Extracted records:

==========

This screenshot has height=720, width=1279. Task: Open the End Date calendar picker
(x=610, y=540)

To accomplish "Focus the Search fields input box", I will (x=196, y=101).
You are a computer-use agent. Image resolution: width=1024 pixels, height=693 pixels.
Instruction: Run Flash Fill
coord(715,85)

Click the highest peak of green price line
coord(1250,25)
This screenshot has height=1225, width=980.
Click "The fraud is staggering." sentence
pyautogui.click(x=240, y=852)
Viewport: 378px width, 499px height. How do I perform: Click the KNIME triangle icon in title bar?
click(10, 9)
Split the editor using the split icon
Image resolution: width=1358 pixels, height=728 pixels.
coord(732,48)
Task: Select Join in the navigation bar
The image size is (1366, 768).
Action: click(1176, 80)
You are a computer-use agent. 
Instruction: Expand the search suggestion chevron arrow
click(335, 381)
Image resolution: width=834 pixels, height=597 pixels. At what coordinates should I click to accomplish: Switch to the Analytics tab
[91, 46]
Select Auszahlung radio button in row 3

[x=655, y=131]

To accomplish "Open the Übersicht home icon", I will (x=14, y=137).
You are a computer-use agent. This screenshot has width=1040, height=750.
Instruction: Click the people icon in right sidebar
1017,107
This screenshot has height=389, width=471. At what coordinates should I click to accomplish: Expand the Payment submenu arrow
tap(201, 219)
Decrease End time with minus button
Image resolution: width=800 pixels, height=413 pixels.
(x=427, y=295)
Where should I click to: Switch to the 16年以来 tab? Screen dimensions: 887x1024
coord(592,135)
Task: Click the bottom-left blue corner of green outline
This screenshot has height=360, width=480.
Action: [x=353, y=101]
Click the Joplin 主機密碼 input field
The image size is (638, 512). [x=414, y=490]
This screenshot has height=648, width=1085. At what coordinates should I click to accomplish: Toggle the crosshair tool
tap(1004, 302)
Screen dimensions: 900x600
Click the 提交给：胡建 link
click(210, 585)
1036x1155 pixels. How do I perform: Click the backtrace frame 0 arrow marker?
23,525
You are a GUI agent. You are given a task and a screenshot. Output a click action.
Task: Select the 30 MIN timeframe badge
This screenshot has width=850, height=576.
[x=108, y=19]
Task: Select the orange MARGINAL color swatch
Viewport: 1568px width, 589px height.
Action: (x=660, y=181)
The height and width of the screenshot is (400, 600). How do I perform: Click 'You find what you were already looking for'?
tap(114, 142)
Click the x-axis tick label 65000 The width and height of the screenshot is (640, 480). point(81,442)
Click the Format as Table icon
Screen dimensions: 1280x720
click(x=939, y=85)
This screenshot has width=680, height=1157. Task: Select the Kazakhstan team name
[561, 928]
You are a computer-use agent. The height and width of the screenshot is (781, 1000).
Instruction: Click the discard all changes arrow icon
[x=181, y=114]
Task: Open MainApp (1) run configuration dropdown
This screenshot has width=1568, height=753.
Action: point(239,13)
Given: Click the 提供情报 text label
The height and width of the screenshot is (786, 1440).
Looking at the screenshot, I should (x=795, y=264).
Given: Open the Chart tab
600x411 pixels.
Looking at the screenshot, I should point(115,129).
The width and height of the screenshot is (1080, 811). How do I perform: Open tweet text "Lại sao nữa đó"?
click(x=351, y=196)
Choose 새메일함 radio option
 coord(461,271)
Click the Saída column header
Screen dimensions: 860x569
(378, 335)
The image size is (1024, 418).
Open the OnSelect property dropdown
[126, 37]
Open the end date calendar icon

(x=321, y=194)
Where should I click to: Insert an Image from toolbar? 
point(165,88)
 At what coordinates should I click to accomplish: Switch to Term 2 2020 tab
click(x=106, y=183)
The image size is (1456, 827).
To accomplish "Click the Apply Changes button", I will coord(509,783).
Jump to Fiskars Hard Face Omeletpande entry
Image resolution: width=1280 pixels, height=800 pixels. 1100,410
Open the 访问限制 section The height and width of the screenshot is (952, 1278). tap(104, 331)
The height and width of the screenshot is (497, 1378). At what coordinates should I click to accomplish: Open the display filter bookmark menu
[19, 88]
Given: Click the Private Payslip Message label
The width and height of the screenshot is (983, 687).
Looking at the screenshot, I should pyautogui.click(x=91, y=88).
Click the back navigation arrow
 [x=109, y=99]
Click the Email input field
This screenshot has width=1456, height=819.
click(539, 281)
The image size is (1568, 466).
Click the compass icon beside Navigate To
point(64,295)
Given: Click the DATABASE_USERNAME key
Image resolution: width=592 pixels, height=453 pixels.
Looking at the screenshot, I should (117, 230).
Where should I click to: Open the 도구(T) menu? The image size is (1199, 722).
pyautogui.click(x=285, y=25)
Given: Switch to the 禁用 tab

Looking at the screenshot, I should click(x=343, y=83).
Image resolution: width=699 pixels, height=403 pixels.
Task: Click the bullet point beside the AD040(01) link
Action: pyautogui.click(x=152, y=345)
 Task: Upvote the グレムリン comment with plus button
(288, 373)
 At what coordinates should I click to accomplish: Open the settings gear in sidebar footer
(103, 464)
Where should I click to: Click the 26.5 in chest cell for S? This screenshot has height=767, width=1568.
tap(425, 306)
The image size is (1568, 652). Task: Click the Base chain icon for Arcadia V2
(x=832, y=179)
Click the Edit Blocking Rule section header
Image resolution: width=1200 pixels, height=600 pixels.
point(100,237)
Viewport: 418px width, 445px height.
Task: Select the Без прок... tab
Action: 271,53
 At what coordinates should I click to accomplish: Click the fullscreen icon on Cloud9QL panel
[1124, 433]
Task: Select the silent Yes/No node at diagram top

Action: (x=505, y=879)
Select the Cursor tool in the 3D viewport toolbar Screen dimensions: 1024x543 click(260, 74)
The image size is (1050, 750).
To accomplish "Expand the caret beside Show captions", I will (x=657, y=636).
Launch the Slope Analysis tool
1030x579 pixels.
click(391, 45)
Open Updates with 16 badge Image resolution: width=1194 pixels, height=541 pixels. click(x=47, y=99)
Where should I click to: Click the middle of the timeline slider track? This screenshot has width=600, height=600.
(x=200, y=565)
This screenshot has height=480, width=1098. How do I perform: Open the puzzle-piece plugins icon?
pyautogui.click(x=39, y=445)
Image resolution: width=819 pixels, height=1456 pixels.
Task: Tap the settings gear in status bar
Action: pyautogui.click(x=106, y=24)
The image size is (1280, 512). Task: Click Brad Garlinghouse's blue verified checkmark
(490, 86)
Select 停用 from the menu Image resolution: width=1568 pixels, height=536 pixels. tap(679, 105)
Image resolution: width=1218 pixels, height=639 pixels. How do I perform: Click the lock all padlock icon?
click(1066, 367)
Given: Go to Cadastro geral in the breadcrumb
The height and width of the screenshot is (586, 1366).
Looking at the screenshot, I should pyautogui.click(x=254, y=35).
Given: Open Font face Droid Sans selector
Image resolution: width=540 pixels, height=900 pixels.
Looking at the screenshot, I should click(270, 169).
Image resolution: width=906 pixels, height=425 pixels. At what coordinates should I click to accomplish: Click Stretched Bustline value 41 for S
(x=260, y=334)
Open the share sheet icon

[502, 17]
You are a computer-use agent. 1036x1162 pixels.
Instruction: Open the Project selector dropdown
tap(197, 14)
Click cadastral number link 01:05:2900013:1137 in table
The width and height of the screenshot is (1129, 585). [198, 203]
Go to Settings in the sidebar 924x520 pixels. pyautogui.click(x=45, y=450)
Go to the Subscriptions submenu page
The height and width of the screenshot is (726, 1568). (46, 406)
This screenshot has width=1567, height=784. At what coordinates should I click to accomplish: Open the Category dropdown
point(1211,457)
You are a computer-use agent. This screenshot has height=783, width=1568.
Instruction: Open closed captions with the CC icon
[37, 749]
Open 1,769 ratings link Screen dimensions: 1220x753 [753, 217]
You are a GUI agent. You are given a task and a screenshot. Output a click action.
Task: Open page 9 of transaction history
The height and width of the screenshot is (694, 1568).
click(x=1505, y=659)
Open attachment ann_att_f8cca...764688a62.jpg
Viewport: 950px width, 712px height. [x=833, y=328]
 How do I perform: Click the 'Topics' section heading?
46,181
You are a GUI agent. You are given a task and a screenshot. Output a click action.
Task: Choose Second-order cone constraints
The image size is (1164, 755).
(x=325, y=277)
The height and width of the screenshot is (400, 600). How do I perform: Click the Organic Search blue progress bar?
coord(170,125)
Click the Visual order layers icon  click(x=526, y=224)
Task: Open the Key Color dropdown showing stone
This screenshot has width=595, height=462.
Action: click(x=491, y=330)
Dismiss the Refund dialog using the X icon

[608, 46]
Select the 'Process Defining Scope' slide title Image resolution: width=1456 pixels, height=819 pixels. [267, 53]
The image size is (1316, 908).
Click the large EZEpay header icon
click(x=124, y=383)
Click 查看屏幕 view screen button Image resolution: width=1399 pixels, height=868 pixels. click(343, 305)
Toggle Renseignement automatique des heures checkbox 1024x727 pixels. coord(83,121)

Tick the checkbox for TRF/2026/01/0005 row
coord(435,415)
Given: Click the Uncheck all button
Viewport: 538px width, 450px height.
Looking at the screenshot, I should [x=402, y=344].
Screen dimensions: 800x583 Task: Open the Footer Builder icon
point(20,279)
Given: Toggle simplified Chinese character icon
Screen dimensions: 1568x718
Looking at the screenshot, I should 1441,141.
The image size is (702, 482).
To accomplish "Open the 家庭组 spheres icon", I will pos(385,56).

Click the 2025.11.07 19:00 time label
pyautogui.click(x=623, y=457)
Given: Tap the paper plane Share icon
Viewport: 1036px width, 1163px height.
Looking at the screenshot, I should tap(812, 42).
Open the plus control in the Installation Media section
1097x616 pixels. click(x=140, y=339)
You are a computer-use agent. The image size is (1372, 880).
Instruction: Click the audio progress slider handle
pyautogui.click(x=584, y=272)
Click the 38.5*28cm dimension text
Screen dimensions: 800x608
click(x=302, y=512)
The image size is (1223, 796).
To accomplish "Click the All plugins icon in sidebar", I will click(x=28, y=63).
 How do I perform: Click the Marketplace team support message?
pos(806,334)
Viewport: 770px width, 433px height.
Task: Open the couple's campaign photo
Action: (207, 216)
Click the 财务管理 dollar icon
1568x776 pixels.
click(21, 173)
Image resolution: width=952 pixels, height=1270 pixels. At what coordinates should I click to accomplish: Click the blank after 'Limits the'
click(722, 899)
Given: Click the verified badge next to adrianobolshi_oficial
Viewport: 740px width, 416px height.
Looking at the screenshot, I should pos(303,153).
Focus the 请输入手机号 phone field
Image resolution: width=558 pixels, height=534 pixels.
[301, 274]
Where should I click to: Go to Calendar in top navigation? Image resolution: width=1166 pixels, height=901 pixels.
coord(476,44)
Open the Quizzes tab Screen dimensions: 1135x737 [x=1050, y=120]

==========

Above are entries; state the number of lines among them that contain "Focus", and nothing else.

2